* _WHAT TO PRODUCE_:
With pictures left out, return only the lines from the line containing "Task: Reload the page with refresh icon" through the end of the material below, both included.

──────── RECORDS PROVIDED

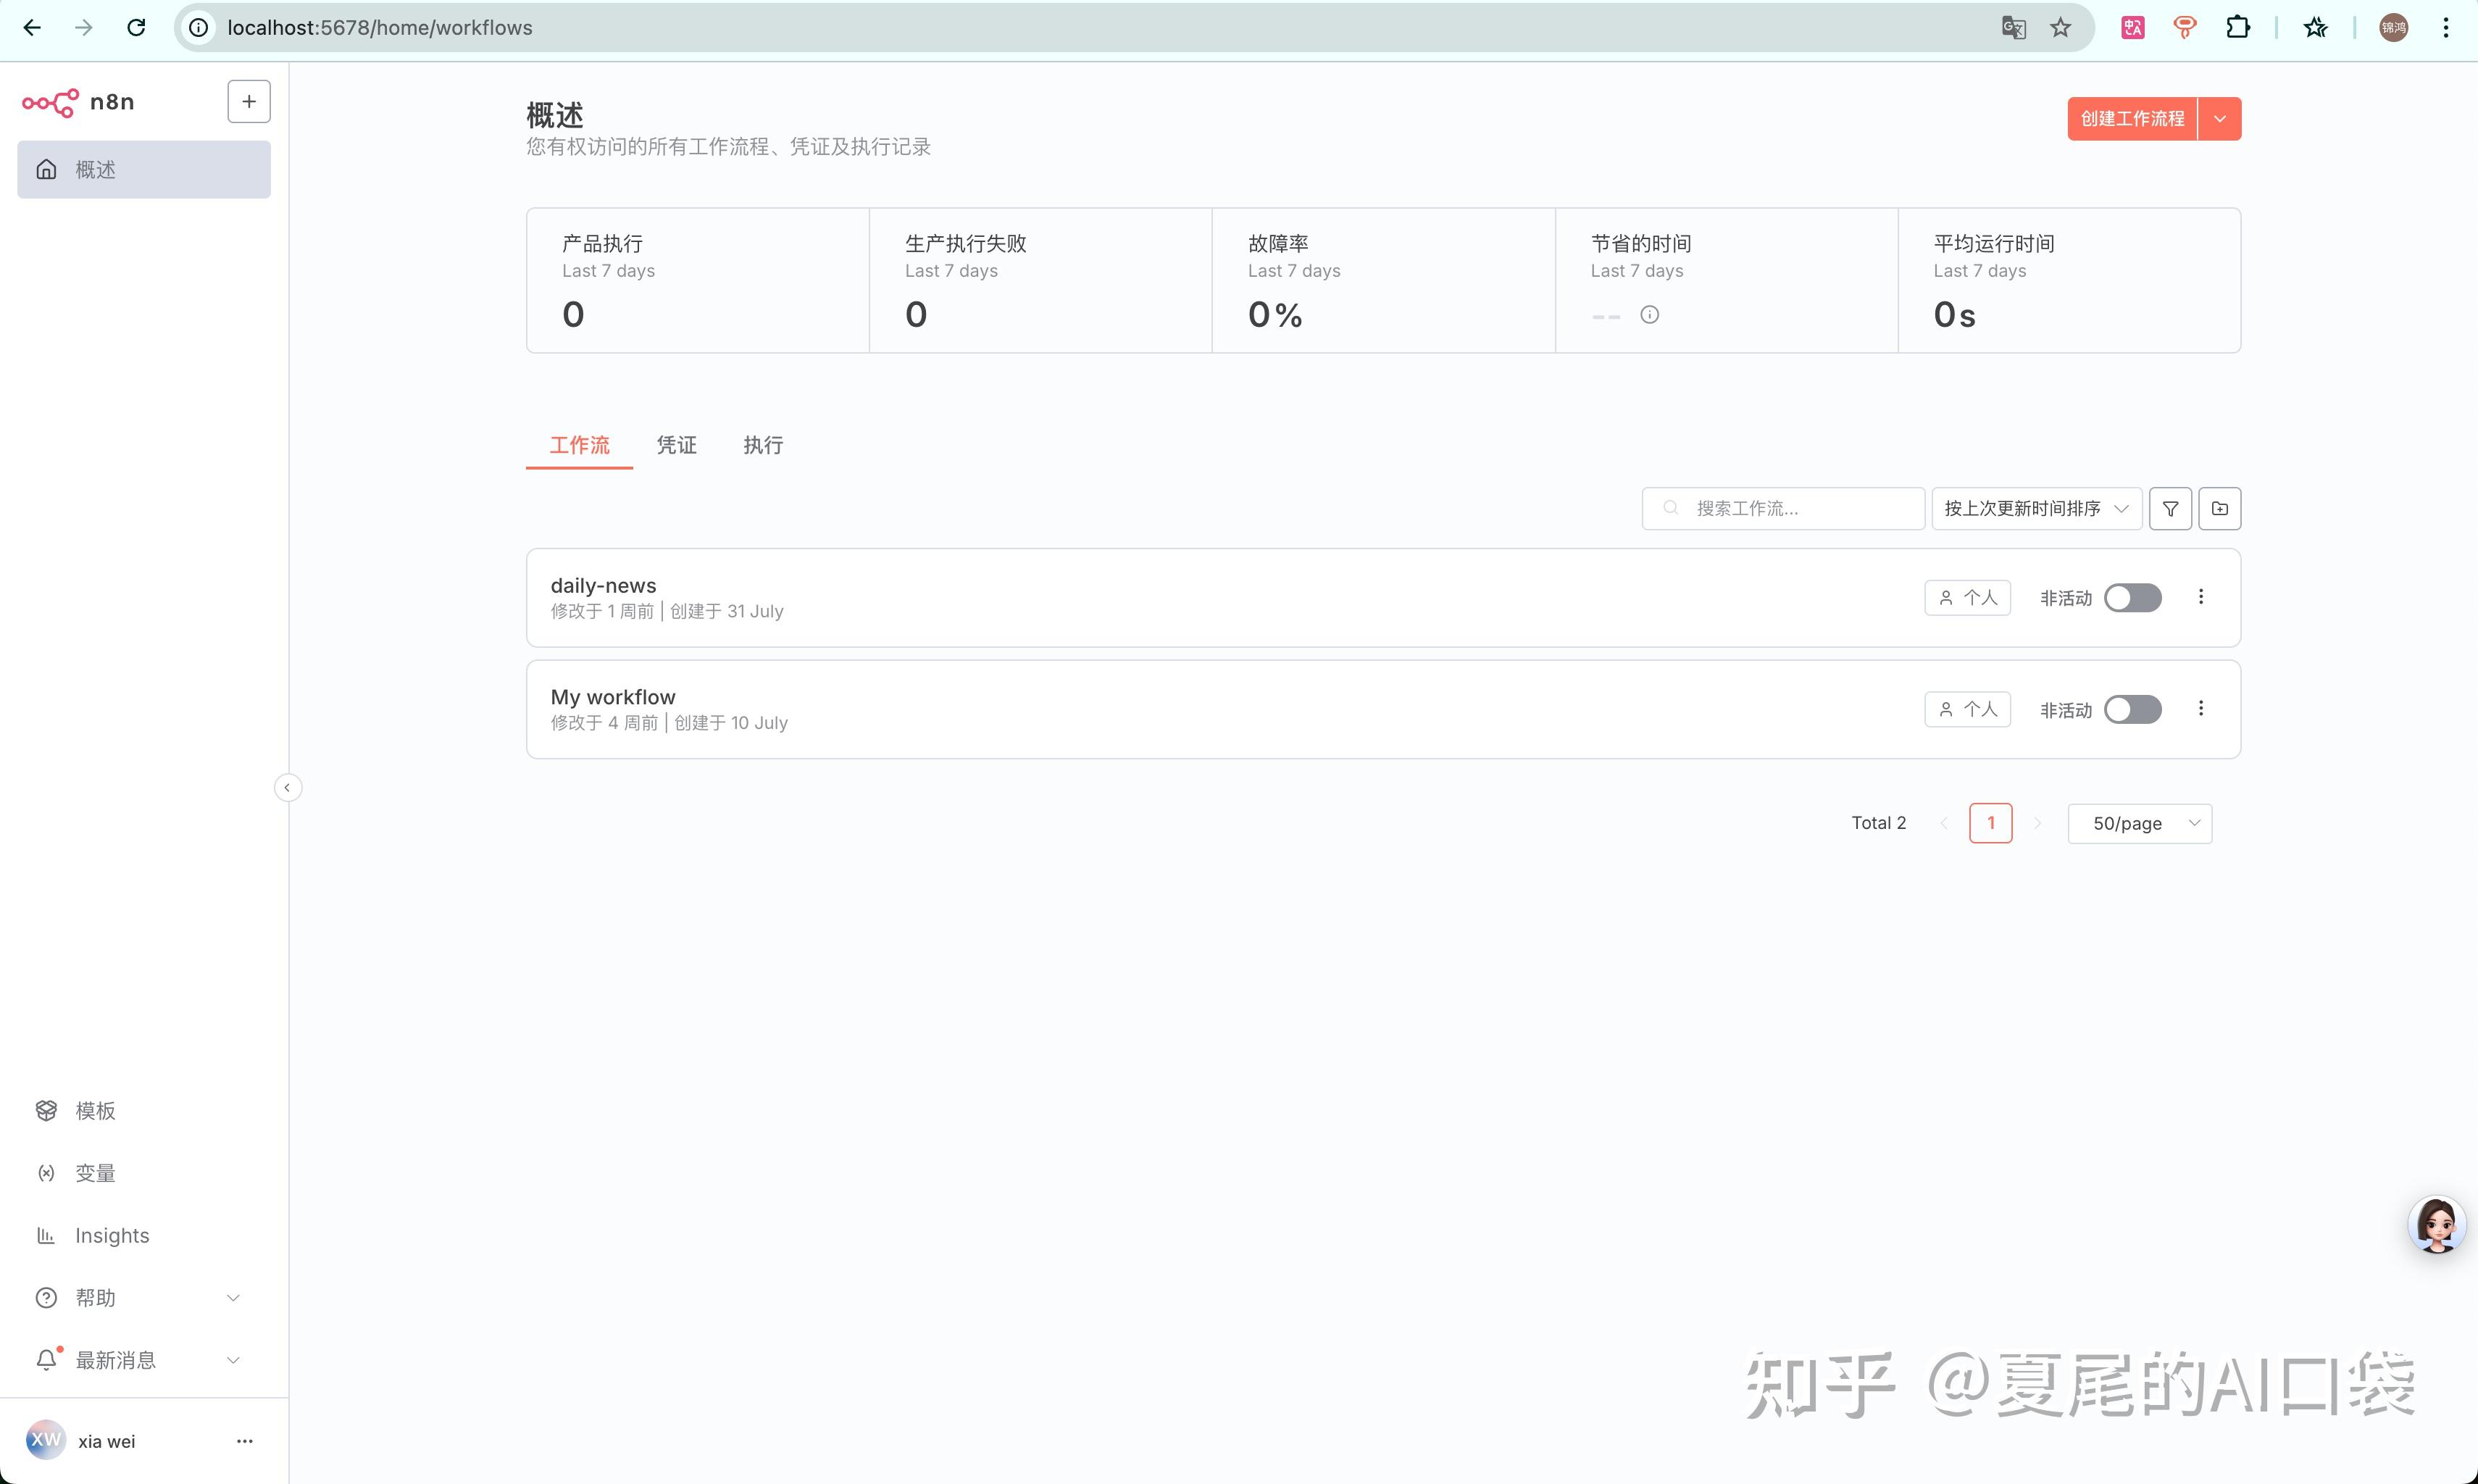Open the three-dot menu for My workflow

[x=2200, y=709]
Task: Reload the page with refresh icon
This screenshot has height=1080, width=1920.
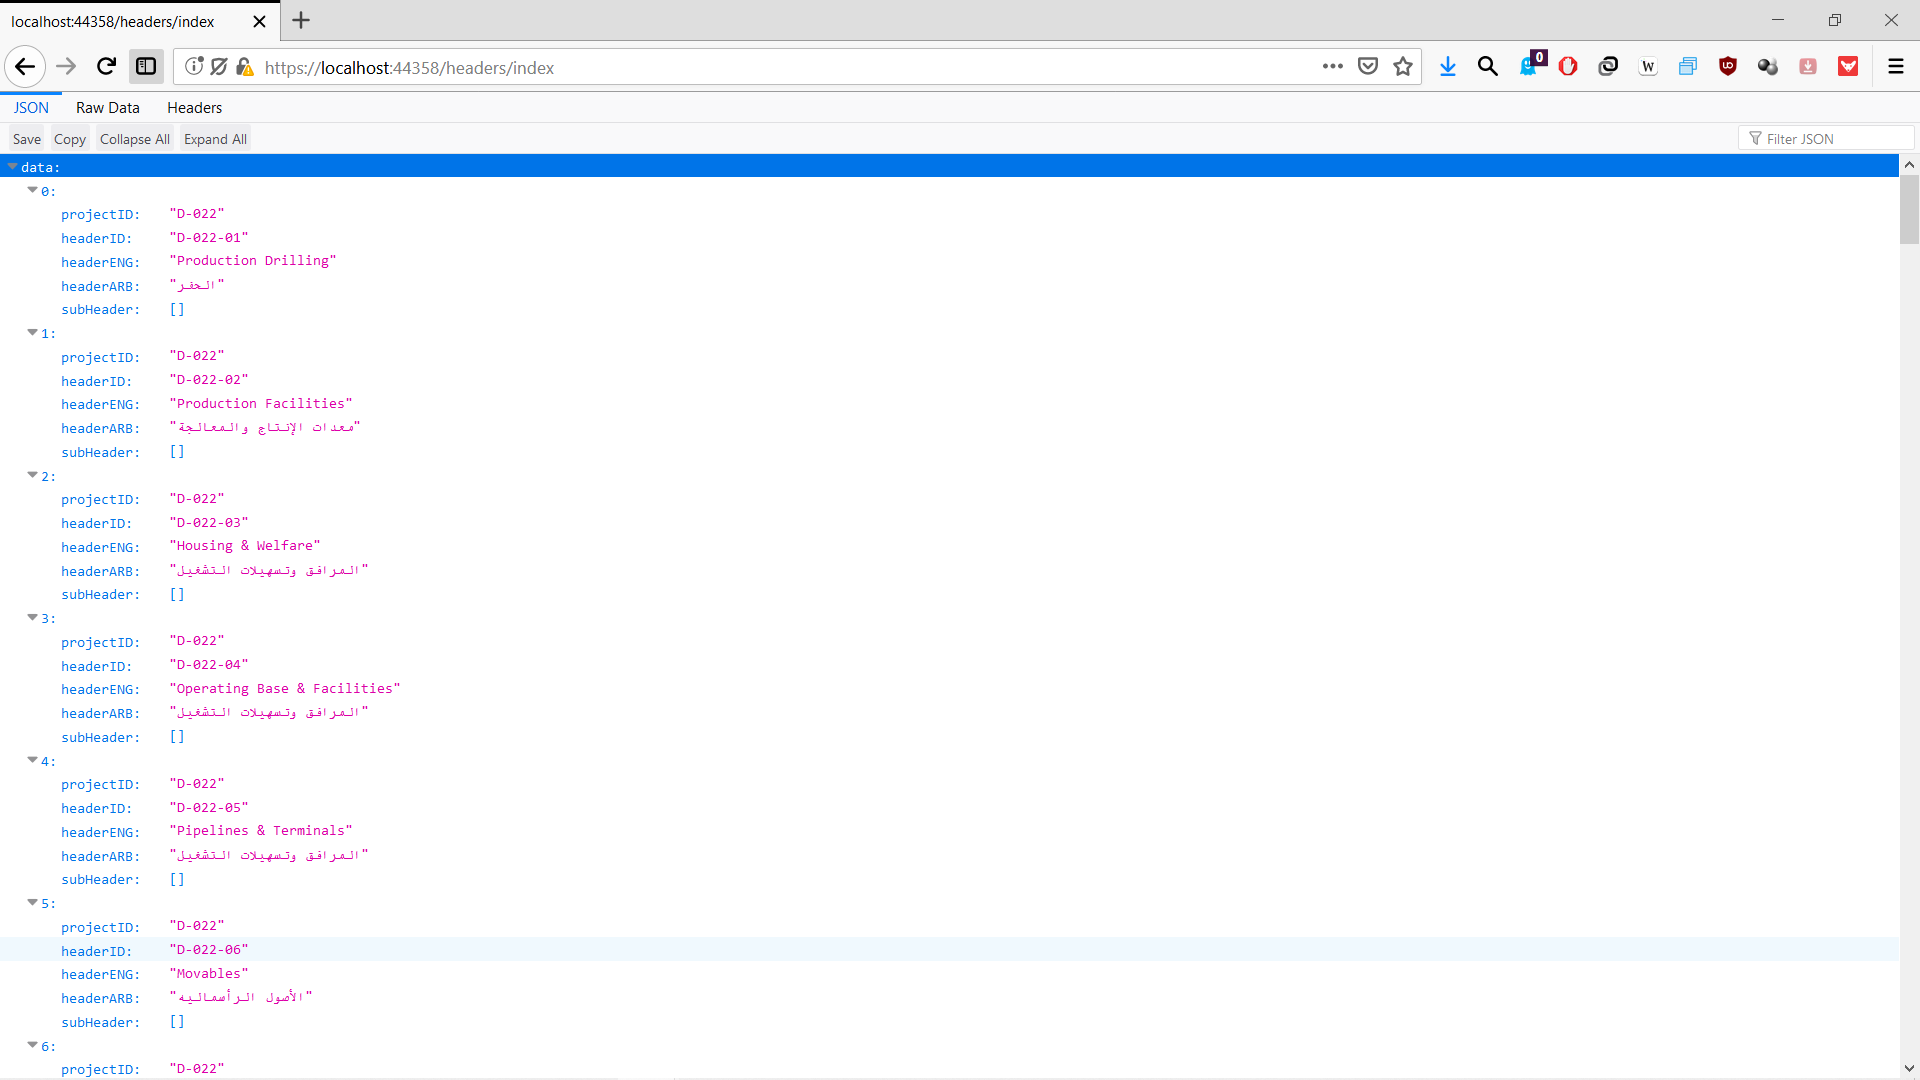Action: point(106,67)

────────────────

* _REPLY TO THE EXERCISE_:
Task: Reload the page with refresh icon
This screenshot has height=1080, width=1920.
Action: point(106,67)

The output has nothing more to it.